E mesmo não sendo considerada crime a sodomia ainda era punida pelas
autoridades policiais, por ir contra a moral e os bons costumes[6].
Vai ser no século XIX que vai surgir a palavra homossexual,
em 1969, cunhada pelo autro-húngaro Karl-Maria Kertbeny, que era substituir o
termo sodomia ao se referir à homoafetividade, Em 1870 surge o primeiro estudo
científico sobre o assunto[7].
O comportamento homoafetivo passa a ser considerado pela medicina como uma
doença, um desvio.
Não era crime João ter um comportamento efeminado, mas não
era natural e, portanto, deveria ser denunciado. Se João é um personagem real
ou fictício, é difícil saber. Mas ele certamente representa um grupo que
existia e, certamente, não era ignorado. João mostra que a homoafetividade está
presente em Leopoldina no final do século XIX e que não é tolerada, tendo que sido
vigiada e, talvez, punida.

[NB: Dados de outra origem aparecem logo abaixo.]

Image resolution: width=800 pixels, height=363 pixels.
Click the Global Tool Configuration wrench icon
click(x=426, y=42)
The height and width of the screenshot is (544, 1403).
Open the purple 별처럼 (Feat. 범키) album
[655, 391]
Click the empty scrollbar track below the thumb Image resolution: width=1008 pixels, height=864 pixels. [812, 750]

Mostra que as relações sociais eram complexas e que
estavam sob a zelosa fiscalização do Estado burguês. Os meios de comunicação
eram usados para alertar, denunciar e prevenir tais comportamento.

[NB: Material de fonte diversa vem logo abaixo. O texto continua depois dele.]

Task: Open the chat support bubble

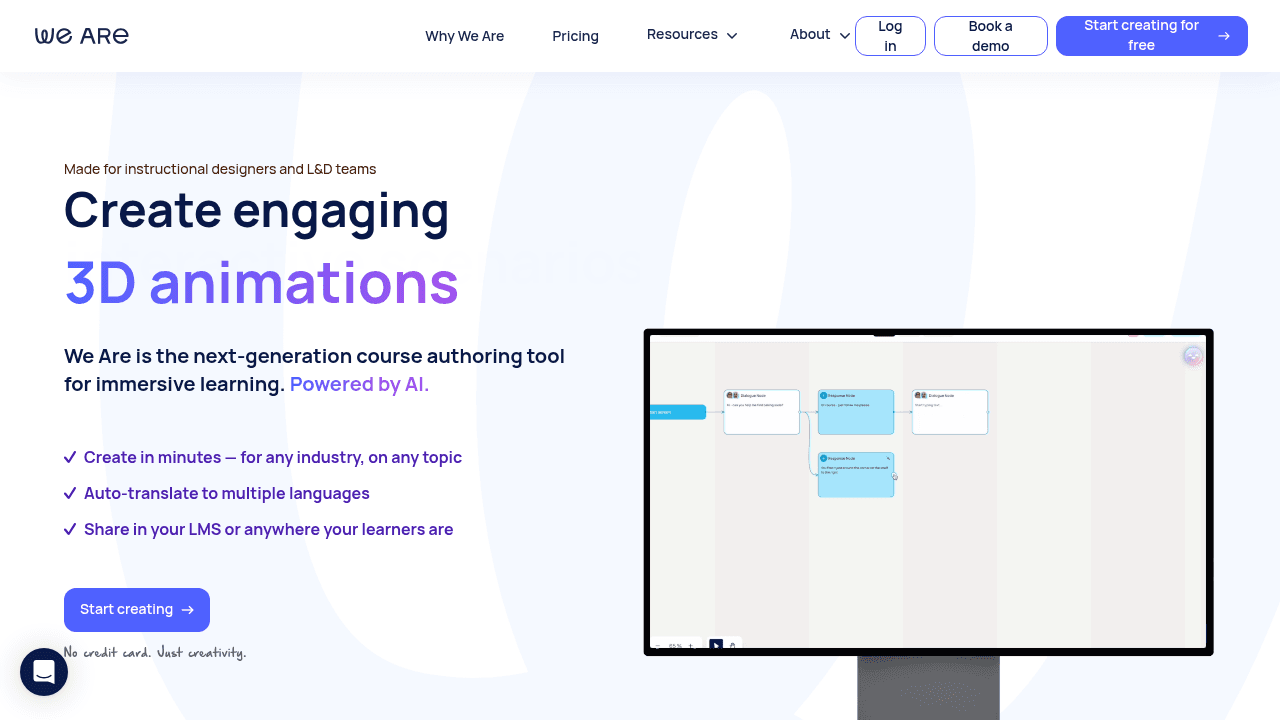Action: (x=44, y=672)
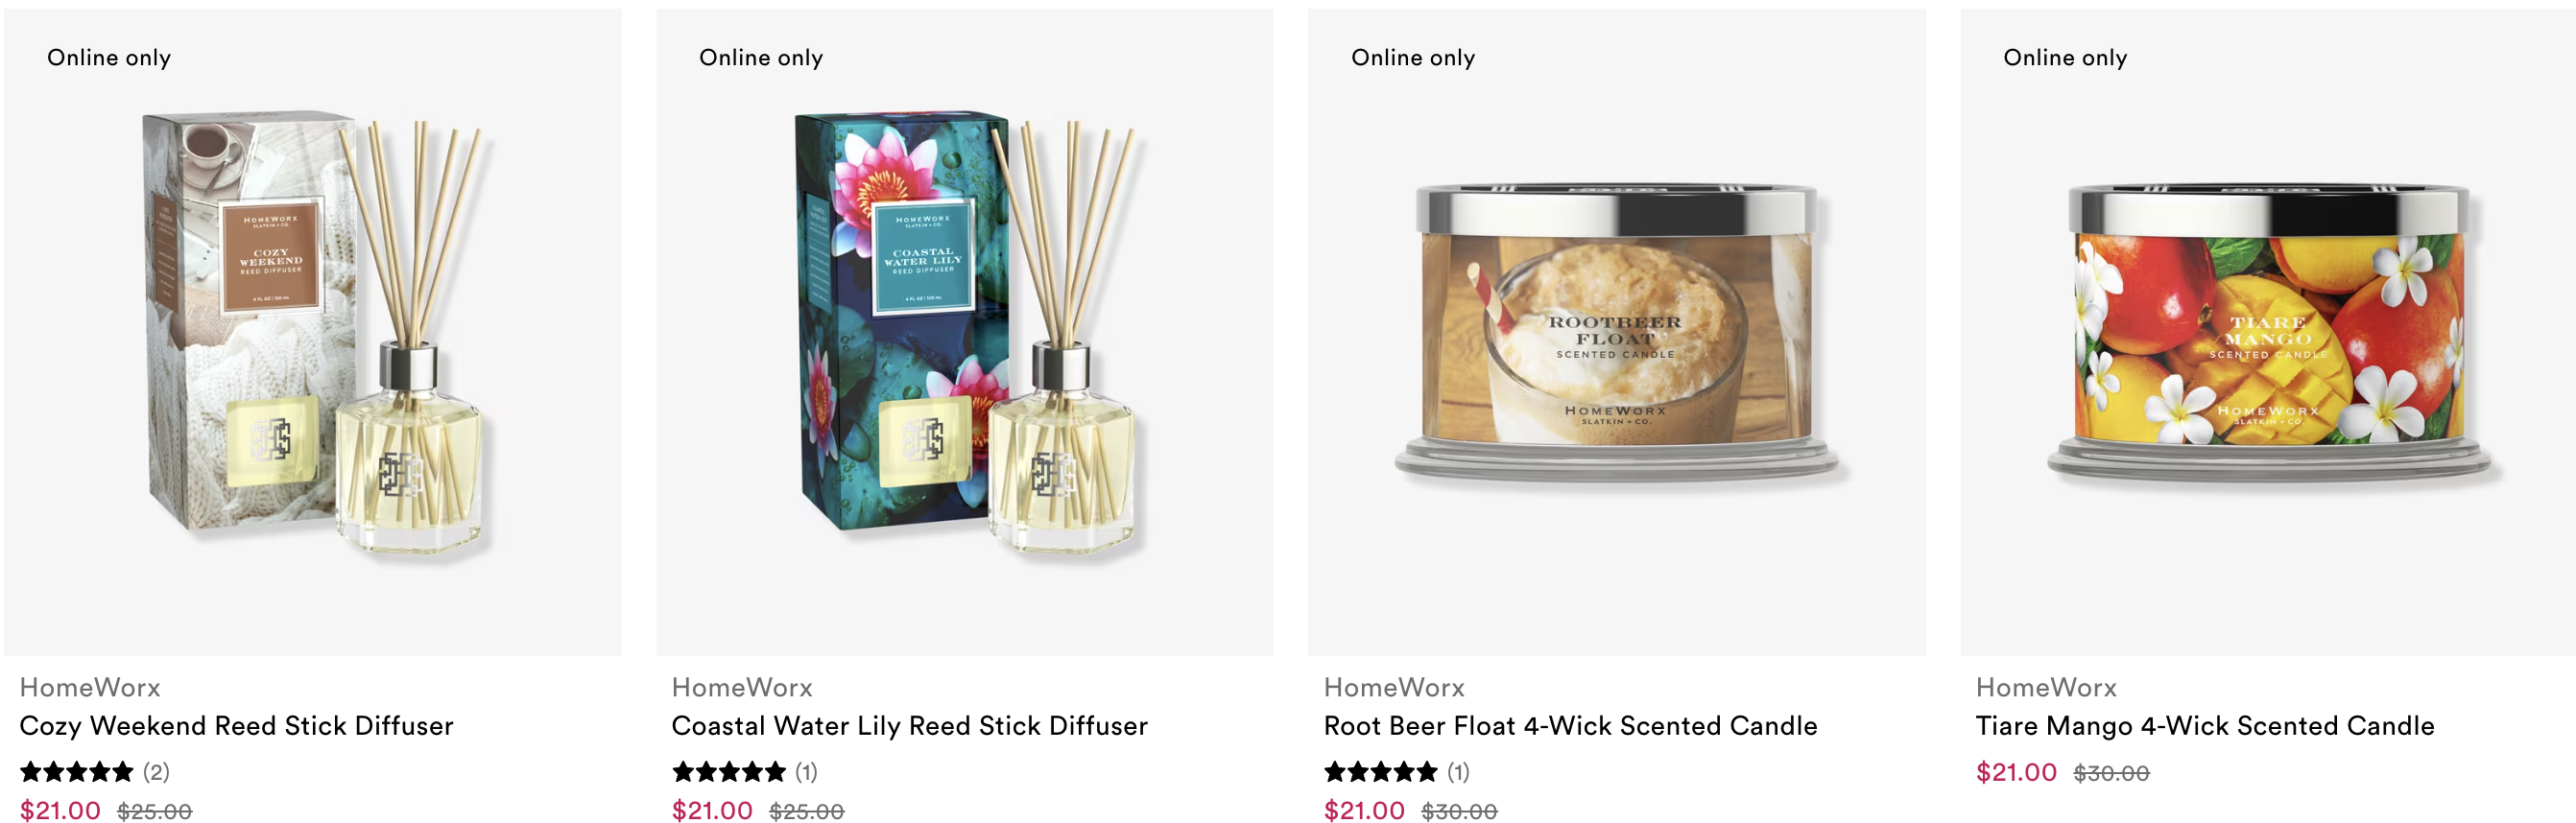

[1] CALEDÔNIO, Júlio. COISAS do
dia. Gazeta de Leopoldina, n. 46. Ano 5, Leopoldina, 27 de fevereiro de 1898,
p. 01
[2] Jornal disponível para leitura
na Hemeroteca Digital da Biblioteca Nacional (www.memoria.bn.br).
[3] No texto Caledônio diz que
João tem um bazar, depois corrige dizendo que é um cartório. Parece se
confundir propositadamente.
[4] MOTT, Luiz. Justitia et
misericórdia: a inquisição portuguesa e a repressão ao nefando pecado de
sodomia. In: NOVINSKY, Anita. CARNEIRO, Maria Luisa Tucci (org). Inquisição:
ensaios sobre mentalidade, heresias e arte. Rio de Janeiro: Expressão e
Cultura: São Paulo: EDUSP, 1987, p.
705-6.
[5] Escritor Oscar Wilde é preso por relacionamento com filho de marquês.
Disponível em: https://mobile.seuhistory.com/hoje-na-historia/escritor-oscar-wilde-e-preso-por-relacionamento-com-filho-de-marques, acesso em 24 jun. 2017.
[6] PRETES Érika Aparecida, VIANNA
Túlio. História da criminalização da homossexualidade no Brasil: da sodomia ao
homossexualismo Iniciação científica – Destaques 2007, p. 317. Disponível em: https://vetustup.files.wordpress.com/2013/05/historia-da-criminalizacao-da-homossexualidade-no-brasil-da-sodomia-ao-homossexualismo-tc3balio-l-vianna.pdf, acesso em 24 jun. 2017.
Um comentário:
Realmente foi um belo achado e uma análise de primeira. Parabéns!